There can be many views on the EU as a contribution to peace, says one of the plaintiffs, Mairead Maguire, of Northern Ireland, but there can be no doubt that the Union has a military approach that is the opposite of the peace ideas Nobel wished to support. Our lawsuit is not against the EU, but for Nobel´s wonderful and visionary ideas of world peace and security through global co-operation, building trust, and abolition of armaments. The evidence is clear that Nobel wished to support the ideas of Bertha von Suttner and her political friends. In the same fortnight as Nobel wrote a peace prize into his will he planned to buy a liberal newspaper “to end armaments and other relics from the Medieval ages.” There is no room for doubt what his intention actually was, says Maguire.

Further Comments—From Sweden, Norway, USA
The controversy between the Nobel Foundation and its Norwegian sub-committee is coming to a head this year. The Nobel Foundation has promised to the Swedish authorities not to pay out a prize that does not conform to the testator´s purpose, says Tomas Magnusson, Sweden, on behalf of Nobel Peace Prize Watch. All we have demanded from the Foundation is a confirmation that they will respect the rights of the “champions of peace” to whom Nobel designated his prize. The time limit set by attorney Kenneth Lewis in his notice of litigation expired Tuesday with no response and the writ of complaint will now be lodged with the Stockholm City Court.

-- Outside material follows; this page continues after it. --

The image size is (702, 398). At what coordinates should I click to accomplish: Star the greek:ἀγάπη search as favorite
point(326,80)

An investigation of the peace prize in 2012 ended only after the Foundation had promised to exercise superior control over the peace prize, At this point the plaintiffs have seen no sign that the Nobel Foundation has followed the instructions of the Swedish Foundations Authority (Länsstyrelsen i Stockholm) to examine the purpose of the peace prize, give instructions to the Norwegian committee and introduce routines to avoid the embarrassing situation that the Stockholm Board cannot pay out the prize without the members incurring personal liability. Recent leaks by a former Nobel secretary shows that the Foundation has yet to implement the new routines demanded by the authorities in 2012.

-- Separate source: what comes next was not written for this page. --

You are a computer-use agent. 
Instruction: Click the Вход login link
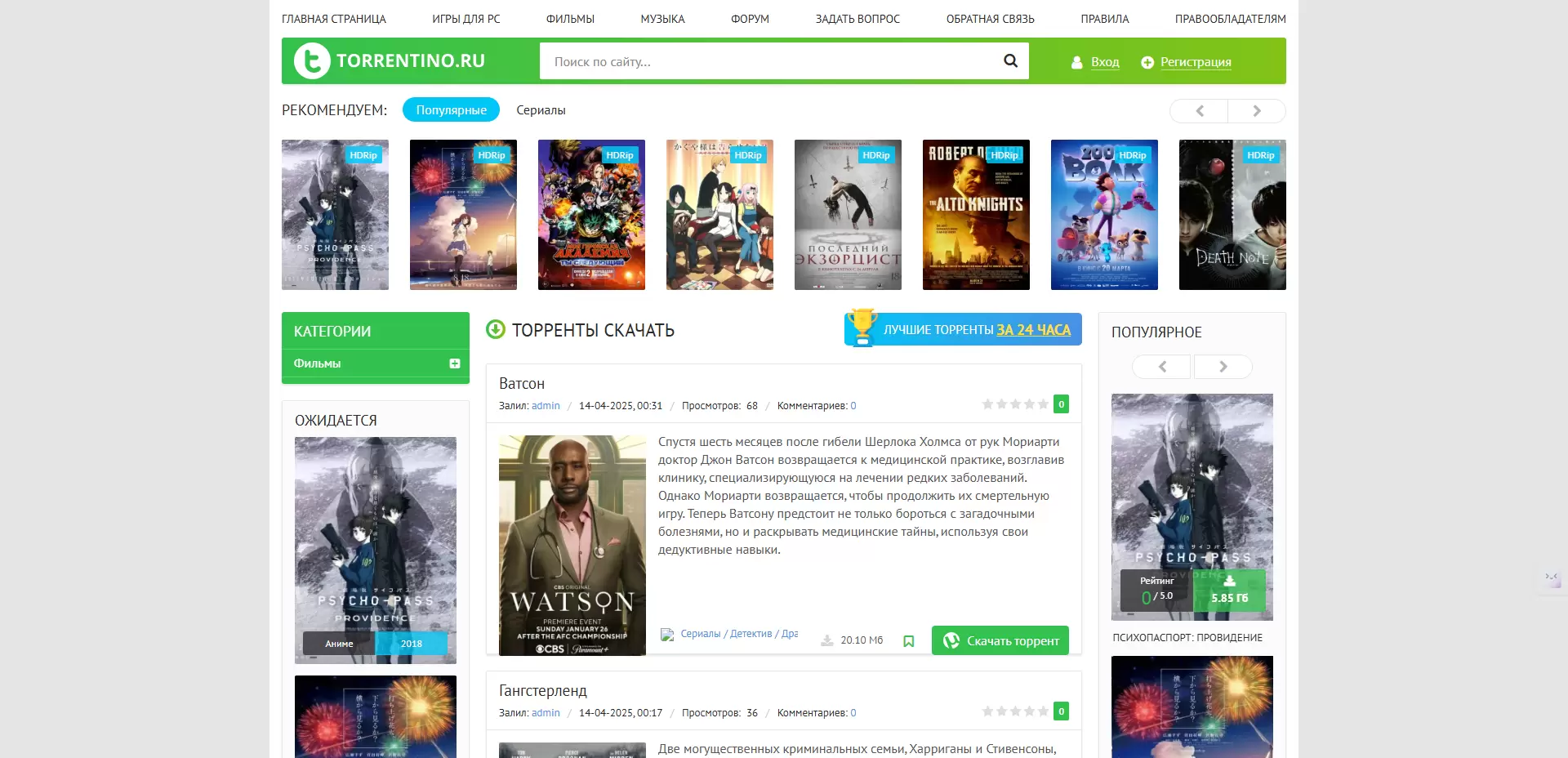click(1104, 62)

The Norwegian Nobel Committee seems to belong to a different sphere, very unlike the peace arena I am familiar with, says Fredrik S. Heffermehl, a Norwegian lawyer who has published books on Nobel´s will and how his peace idea has been transformed over the years. We very much dislike having to retain a lawyer and go to court to get a serious response, but the Nobel institutions behave as if they are above the law and can get away with anything, even disregarding the legal entitlements created by a will. The secrecy around the selections has been misused to conceal the peace ideas and the “champions of peace” that Nobel described in his will. The world has a right to know what it is being deprived of, that is why we published information on all candidates qualified to win for 2015, with the full nomination letters. With 16 prominent co-signers we then demanded a confirmation from the Nobel Foundation that they will keep within the purpose—as illustrated and exemplified by our list—Link: http://www.nobelwill.org/index.html?tab=7#list . The Committee did not even have a comment to this list of qualified winners.

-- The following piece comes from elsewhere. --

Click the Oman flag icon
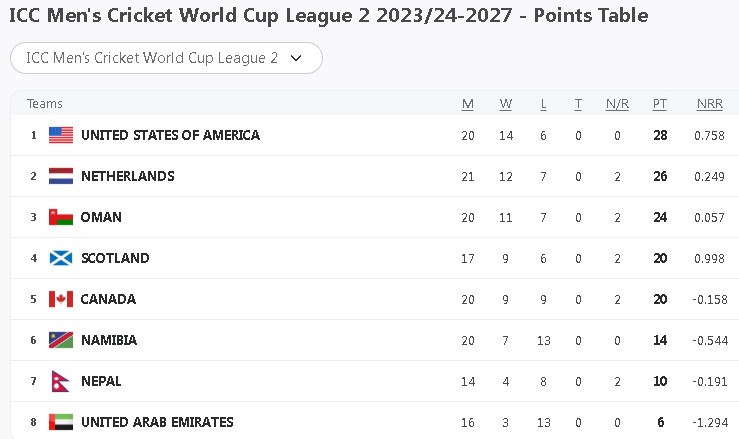This screenshot has height=439, width=739. [61, 217]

The Nobel Peace Prize Watch is an important initiative in the same direction as our World Beyond War initiative, says David Swanson. Nobel gave warm praise to Bertha von Suttner for “Lay Down Your Arms,” her great antiwar novel. Suttner was a skilled organizer who communicated with world leaders, visited the White House, and attracted prominent supporters, including Alfred Nobel and Andrew Carnegie to give substantial financing to people working for peace and disarmament. Swanson, who has studied both the Carnegie Endowment and the Nobel Peace Prize, regrets that both have long ago disconnected from their intended purpose.

The law of power must be replaced with the power of the law, that is central to the peace plan of Alfred Nobel´s will, says Jan Oberg, of the Transnational Foundation, Sweden. Member nations must adhere to the central idea of the United Nations, that peace can only be secured by peaceful means, not by power and military means. Had it been used as intended by Nobel, the peace prize would become a wonderful tool to create a better world where all its citizens could live in prosperity and security. We all have reason to regret the mismanagement of the Nobel peace prize.

Swanson and Oberg have been nominated for the 2015 peace prize.